[Stored records]
★ ★ ★ ★ ★

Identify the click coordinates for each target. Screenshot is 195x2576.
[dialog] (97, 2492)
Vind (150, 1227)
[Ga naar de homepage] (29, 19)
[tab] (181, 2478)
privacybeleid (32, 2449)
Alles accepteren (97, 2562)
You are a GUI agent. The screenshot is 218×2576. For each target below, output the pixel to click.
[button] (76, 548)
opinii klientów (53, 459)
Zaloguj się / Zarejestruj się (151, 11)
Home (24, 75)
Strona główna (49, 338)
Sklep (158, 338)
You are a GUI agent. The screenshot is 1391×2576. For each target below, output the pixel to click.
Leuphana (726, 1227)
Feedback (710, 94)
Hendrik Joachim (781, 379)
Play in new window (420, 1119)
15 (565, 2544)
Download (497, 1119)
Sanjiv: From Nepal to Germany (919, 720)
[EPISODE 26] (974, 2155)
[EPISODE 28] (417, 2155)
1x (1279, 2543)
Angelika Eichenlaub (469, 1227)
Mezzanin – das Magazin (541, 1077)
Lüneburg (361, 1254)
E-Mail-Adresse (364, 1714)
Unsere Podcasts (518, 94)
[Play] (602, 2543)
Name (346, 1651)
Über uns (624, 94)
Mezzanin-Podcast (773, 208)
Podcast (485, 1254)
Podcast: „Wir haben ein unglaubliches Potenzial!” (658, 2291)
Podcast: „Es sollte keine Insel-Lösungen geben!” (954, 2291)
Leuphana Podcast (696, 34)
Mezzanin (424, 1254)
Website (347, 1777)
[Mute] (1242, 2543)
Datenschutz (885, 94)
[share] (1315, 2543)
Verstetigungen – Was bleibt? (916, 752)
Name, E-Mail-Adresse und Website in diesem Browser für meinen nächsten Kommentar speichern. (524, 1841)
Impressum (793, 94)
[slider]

★ ★ ★ ★ ★

The entries above hold a line with "opinii klientów (53, 459)" and a later line with "Podcast (485, 1254)". Write out exactly those lines and all lines between, nothing more.

Problem solution »
opinii klientów (53, 459)
Zaloguj się / Zarejestruj się (151, 11)
Home (24, 75)
Strona główna (49, 338)
Sklep (158, 338)
You are a GUI agent. The screenshot is 1391×2576. For each target below, output the pixel to click.
Leuphana (726, 1227)
Feedback (710, 94)
Hendrik Joachim (781, 379)
Play in new window (420, 1119)
15 (565, 2544)
Download (497, 1119)
Sanjiv: From Nepal to Germany (919, 720)
[EPISODE 26] (974, 2155)
[EPISODE 28] (417, 2155)
1x (1279, 2543)
Angelika Eichenlaub (469, 1227)
Mezzanin – das Magazin (541, 1077)
Lüneburg (361, 1254)
E-Mail-Adresse (364, 1714)
Unsere Podcasts (518, 94)
[Play] (602, 2543)
Name (346, 1651)
Über uns (624, 94)
Mezzanin-Podcast (773, 208)
Podcast (485, 1254)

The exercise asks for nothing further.